17) Compliance with HIPAA Security & Privacy / HITECH Requirements

18) Data Breaches

19) Document Retention & Destruction of all Paper & Electronic Media

20) Physical Security at all Organizational Facilities

21) Appropriate Use, Protection, & Disclosure of PHI, PII, & PCI

22) Subcontractor / Third-Party Vendor Compliance Requirements, Including Business Associate Agreements

23) Password Controls

24) Incident Response Plans

25) Use of Mobile Devices

26) Remote Access to Systems

27) Secure Software Development

28) Change Management

Risk Management

29) Do you perform an internal risk assessment? How frequently? If you do not perform a risk assessment, do you have another process that is used to identify threats and vulnerabilities to your systems? How frequently is it performed?

30) Does your organization have a vendor risk management program that includes guidelines for selecting and contracting with vendors, assessing the risks and exposures from using such vendors and reviewing these assessments? Please describe.

31) Have there been any major changes to your systems or technical environment in the last 12 months? If so, please describe.

32) Are any major efforts currently underway or planned that would have a meaningful impact on your current systems or technical environment that would impact your security posture? If so, please describe.

33) Has the company suffered a data loss or security breach within the last three years? If yes, please describe the loss or breach. Was this reported to the OCR?

34) Describe your change management process.

35) Describe your user termination process including how you ensure access to applications is removed.

36) Does your organization have a privacy and security awareness training program, that includes specific HIPAA training? If so, please describe the current program, including frequency.

Physical Security

37) Is the facility monitored 24 hours per day?
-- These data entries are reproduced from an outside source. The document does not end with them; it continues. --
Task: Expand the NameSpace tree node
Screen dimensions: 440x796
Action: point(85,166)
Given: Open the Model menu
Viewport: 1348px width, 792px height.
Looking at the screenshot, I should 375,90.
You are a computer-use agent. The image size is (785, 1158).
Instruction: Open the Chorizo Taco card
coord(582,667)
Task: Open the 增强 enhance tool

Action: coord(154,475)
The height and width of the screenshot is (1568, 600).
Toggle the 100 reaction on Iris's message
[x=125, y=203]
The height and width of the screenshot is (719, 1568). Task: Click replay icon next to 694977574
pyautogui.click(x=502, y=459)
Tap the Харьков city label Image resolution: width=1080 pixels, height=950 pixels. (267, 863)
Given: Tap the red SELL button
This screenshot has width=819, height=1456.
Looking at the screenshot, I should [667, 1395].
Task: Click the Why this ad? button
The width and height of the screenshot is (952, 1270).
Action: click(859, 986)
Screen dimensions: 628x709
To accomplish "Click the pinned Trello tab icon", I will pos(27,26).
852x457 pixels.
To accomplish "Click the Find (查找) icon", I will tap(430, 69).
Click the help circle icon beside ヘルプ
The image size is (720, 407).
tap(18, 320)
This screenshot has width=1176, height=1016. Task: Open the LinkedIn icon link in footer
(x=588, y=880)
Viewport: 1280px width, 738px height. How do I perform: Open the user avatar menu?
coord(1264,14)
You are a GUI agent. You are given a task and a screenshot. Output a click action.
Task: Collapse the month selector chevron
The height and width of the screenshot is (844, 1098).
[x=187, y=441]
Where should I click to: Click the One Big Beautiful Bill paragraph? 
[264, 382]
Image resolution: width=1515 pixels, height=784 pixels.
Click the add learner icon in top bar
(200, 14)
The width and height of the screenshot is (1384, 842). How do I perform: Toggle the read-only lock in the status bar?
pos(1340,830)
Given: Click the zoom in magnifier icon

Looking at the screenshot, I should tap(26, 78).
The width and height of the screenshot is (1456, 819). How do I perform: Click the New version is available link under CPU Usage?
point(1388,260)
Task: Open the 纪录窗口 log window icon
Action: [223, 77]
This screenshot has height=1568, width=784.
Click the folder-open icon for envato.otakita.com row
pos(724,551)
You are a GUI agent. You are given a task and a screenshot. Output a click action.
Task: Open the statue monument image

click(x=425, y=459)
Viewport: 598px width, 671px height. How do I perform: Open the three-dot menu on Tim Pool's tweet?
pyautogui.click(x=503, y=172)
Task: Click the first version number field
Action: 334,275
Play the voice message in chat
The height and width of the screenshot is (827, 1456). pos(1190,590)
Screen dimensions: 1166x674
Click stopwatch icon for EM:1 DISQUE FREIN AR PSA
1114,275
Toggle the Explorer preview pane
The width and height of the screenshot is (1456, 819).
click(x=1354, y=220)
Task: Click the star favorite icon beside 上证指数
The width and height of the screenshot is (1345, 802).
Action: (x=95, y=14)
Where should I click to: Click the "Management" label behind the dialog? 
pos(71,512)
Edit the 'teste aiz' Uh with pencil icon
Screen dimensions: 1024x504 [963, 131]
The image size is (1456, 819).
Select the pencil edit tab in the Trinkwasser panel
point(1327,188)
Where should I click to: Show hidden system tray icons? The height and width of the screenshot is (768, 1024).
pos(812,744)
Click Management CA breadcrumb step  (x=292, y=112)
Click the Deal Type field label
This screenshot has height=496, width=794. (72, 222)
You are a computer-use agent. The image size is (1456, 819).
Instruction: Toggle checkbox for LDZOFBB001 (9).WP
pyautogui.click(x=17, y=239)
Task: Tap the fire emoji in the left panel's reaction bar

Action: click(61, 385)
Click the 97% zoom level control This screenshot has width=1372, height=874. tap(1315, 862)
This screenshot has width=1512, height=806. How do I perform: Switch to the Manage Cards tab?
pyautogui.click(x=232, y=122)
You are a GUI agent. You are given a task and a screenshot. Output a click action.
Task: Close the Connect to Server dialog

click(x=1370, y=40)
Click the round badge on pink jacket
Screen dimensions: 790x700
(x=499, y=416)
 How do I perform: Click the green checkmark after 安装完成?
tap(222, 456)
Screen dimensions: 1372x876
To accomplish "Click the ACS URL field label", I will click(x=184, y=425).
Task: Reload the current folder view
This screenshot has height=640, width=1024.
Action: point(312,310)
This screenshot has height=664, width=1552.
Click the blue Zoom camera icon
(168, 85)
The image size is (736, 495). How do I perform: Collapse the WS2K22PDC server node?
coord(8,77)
38) Is access to any physical hardware (servers, network equipment, etc.) locked?

39) Does the facility have badged security access and auditable access reports?

Technical Security

40) Are systems configured using a standard systems security hardening process?

41) Are all your organization’s workstations, desktops, laptops, servers, and mobile devices encrypted using full disk encryption?

42) Is a centrally managed antivirus / anti-malware program implemented at your organization? Which program? Are all signature files current within 24 hours?

43) Describe your regular patch management process, including responsibilities, scope, and tools used to manage the process. Are all computing assets current within 30 days with applicable security patches?

44) Are vulnerability assessments or penetration tests performed on internal and external networks and assets? If so, how often? Who performs such assessments? Are there any systems on which vulnerability assessments or penetration tests are not performed?

45) What monitoring systems are implemented to track information system activity?

46) Does your organization have intrusion detection and/or intrusion prevention systems implemented? If so, which programs have been deployed?

47) Are all user accounts completely unique and provisioned by role?

48) What are the requirements for your password policy?

Incident Response & Data Breaches

49) Do you have established, documented, and distributed security incident response and escalation procedures to ensure timely and effective handling of all situations, including potential data breaches?

50) Does your organization have a formal data backup plan that provides all the details on the confidential data backup process? Please describe.

51) Does your organization have a disaster recovery plan that provides the detailed procedures to restore each system and its respective data from a variety of technical disaster scenarios? Please describe.

52) Have you established and implemented a business continuity plan or emergency mode operations procedures to enable continuation or critical business processes for protection of the security of ePHI during a disaster scenario or while operating in emergency mode?

53) Have you documented and implemented procedures for periodic testing and revision of contingency plans?

I confirm that the information I am providing to Zinatt Technologies Inc is accurate.